Suppose that we render two triangles, the opaque red (alpha=1) with z
value=0.6, and the translucent blue (alpha=0.5) with z value=0.3. Let’s say
we rendered the blue first then the red was rendered. The new incoming
red fragment has coordinates (23,46), and the blue pixel located in the
frame buffer at (23,46). In this case, What is the result (the final color value
of the pixel (23,46) in the frame buffer) if alpha blending is enabled?

If depth testing is enabled, the depth function is GL_LESS or GL_LEQUAL, and “z” is depth (or NDC Z), then the red triangle will fail the depth test wherever it overlaps with the blue triangle.
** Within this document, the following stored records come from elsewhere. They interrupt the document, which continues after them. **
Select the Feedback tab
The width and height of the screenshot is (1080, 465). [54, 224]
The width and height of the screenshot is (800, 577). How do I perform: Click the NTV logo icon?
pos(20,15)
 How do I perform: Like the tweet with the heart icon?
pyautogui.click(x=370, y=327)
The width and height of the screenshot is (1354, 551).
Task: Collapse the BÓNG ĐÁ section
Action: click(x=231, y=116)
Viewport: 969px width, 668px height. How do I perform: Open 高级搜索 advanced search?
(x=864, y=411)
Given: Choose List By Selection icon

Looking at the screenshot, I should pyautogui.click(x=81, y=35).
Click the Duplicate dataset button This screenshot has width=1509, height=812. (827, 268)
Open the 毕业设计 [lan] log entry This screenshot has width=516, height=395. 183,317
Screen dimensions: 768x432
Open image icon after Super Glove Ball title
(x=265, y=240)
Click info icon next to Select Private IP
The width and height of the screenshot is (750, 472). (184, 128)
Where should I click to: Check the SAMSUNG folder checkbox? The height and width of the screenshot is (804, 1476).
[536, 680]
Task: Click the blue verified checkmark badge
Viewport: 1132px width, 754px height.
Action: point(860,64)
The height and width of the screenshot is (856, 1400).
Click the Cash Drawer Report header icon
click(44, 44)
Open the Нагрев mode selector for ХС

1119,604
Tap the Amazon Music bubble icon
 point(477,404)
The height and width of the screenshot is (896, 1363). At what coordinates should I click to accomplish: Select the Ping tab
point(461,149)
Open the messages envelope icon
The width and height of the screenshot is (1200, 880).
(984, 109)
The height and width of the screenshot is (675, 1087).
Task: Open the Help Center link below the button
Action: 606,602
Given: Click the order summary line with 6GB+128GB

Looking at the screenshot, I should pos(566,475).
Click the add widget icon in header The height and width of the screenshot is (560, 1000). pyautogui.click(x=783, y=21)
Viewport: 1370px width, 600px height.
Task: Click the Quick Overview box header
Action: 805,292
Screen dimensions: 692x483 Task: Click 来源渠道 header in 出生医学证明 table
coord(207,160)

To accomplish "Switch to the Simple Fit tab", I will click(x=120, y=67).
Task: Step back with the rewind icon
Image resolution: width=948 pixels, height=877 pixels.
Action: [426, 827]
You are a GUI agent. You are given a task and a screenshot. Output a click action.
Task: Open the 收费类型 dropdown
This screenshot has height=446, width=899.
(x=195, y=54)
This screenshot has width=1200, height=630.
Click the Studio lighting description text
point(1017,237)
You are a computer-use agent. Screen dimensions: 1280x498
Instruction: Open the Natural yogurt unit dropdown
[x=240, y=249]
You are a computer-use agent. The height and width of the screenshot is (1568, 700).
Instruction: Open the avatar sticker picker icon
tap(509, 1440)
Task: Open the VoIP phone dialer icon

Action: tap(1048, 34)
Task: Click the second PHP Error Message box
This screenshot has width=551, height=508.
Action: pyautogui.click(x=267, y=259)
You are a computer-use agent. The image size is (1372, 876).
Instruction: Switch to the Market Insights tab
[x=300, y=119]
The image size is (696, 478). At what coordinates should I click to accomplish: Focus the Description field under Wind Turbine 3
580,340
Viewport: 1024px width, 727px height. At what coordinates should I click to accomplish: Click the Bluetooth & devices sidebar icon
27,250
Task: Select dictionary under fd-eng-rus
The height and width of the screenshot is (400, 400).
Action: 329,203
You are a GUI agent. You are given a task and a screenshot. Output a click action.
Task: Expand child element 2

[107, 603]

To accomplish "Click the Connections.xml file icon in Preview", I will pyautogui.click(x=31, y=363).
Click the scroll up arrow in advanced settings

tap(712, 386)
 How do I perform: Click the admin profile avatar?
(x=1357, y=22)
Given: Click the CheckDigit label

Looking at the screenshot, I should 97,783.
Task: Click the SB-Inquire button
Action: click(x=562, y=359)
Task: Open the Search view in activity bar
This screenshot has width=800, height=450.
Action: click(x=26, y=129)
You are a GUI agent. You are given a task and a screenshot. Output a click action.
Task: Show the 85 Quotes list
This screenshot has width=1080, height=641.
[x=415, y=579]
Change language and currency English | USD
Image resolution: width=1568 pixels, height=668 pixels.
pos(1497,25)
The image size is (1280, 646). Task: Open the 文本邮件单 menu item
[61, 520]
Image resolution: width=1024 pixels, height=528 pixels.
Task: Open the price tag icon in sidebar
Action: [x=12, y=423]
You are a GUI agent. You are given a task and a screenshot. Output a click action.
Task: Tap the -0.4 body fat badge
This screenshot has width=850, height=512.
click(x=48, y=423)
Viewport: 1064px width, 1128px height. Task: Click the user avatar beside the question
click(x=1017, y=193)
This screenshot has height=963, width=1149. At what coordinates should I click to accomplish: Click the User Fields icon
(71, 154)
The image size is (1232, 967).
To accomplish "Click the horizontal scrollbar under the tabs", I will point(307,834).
Ultimately, Z is irrelevant for blending. Blending is only relevant for fragments which are actually rendered; for fragments which aren’t rendered, it doesn’t matter whether they aren’t rendered because they failed the pixel ownership test (i.e. lie outside the primitive) or because they failed the depth test or because they failed some other test.

It depends upon the blending mode. If you’re rendering from front to back, the framebuffer needs to have an alpha channel, the blending mode would be glBlendFunc(GL_ONE_MINUS_DST_ALPHA, GL_ONE), and the incoming fragment colours need to be pre-multiplied by alpha, i.e. if the blue colour is (0,0,1,1) when solid, the translucent blue colour would be (0,0,0.5,0.5). The clear colour needs to be (0,0,0,0) (i.e. have zero alpha), and the process needs to end with rendering an opaque background (when rendering front-to-back, you can’t just use the background colour as the clear colour as the clear colour is the first colour in the process but the background has to be the last colour).

This would give a final colour of (0.5,0.0,0.5,1.0), the same as if you rendered them from back to front with glBlendFunc(GL_SRC_ALPHA, GL_ONE_MINUS_SRC_ALPHA).

Are you aware that when using blending, you can’t just render polygons in an arbitrary order and leave the ordering to the depth test? Polygons have to be rendered either back-to-front or front-to-back, and front-to-back is the more involved option (although potentially more efficient due to the early depth test optimisation). The ordering is typically determined either by a topological sort or using BSP trees. For geometry where neither approach is feasible, the solution is to use order-independent transparency techniques such as depth peeling or storing a linked list of fragments which are then sorted.